WHAT TO DO: Copy exactly, beginning with the line holding "Collapse the for loop fold arrow" and ending with the final line of the data beneath this task; copy nothing else, and leave out every picture.

DATA FOR ANALYSIS:
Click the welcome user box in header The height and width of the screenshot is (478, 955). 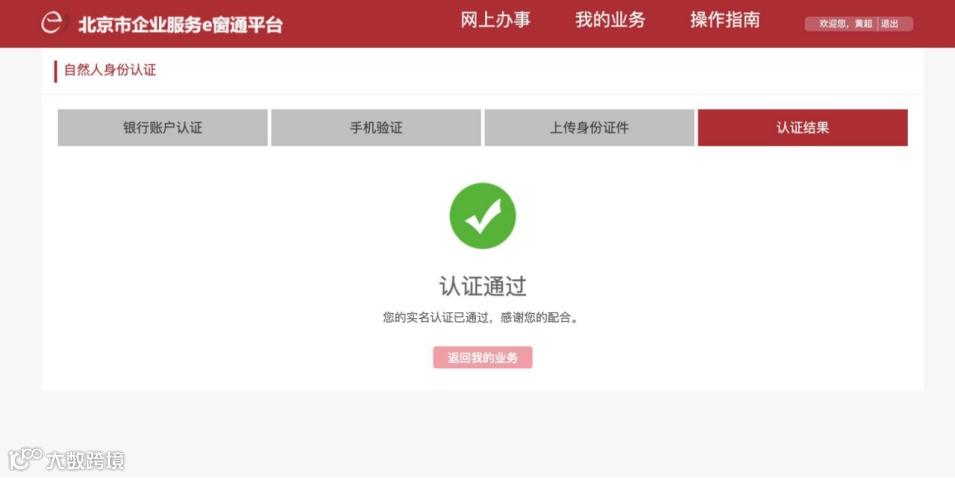pyautogui.click(x=859, y=24)
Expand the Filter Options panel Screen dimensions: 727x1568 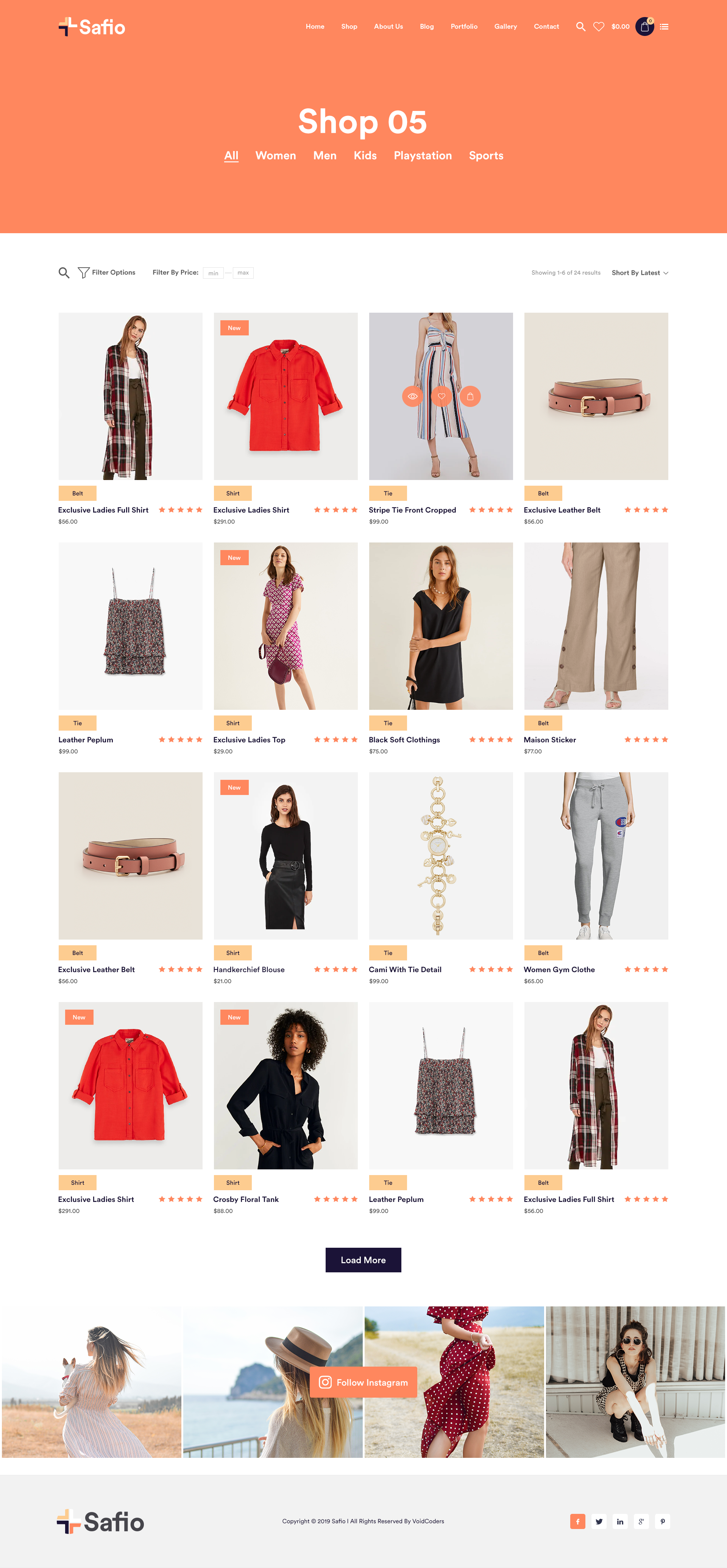[x=107, y=273]
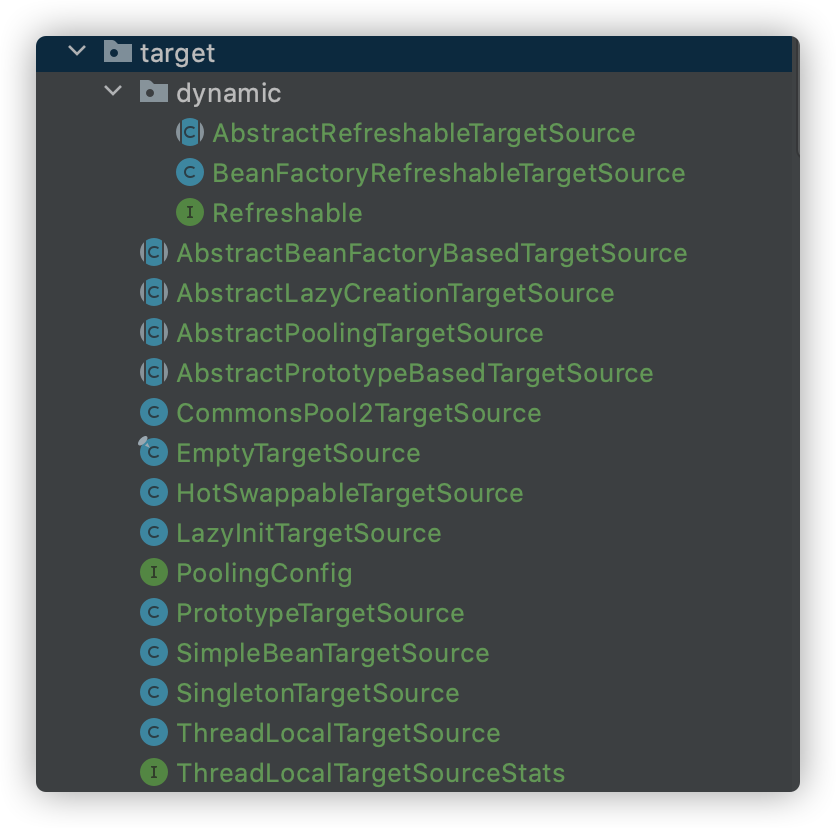
Task: Click the PoolingConfig interface icon
Action: 153,573
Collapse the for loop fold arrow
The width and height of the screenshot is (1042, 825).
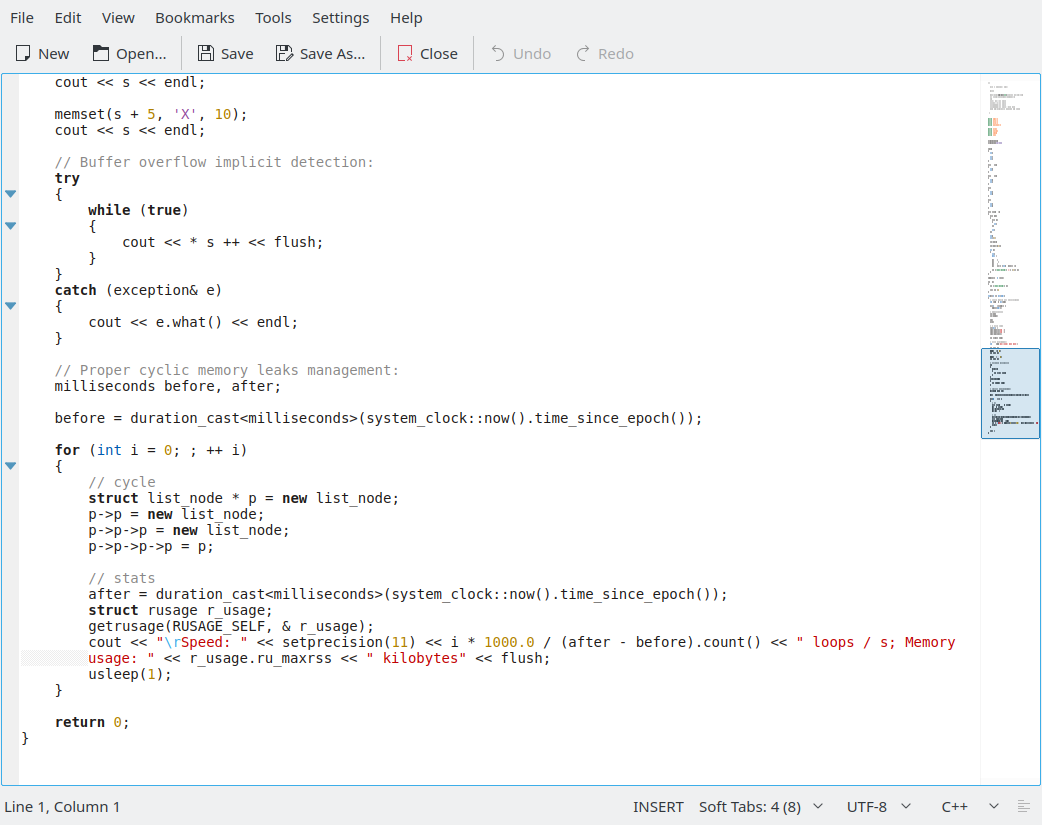tap(10, 465)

ANSWER AREA:
Collapse the for loop fold arrow
The width and height of the screenshot is (1042, 825).
tap(10, 465)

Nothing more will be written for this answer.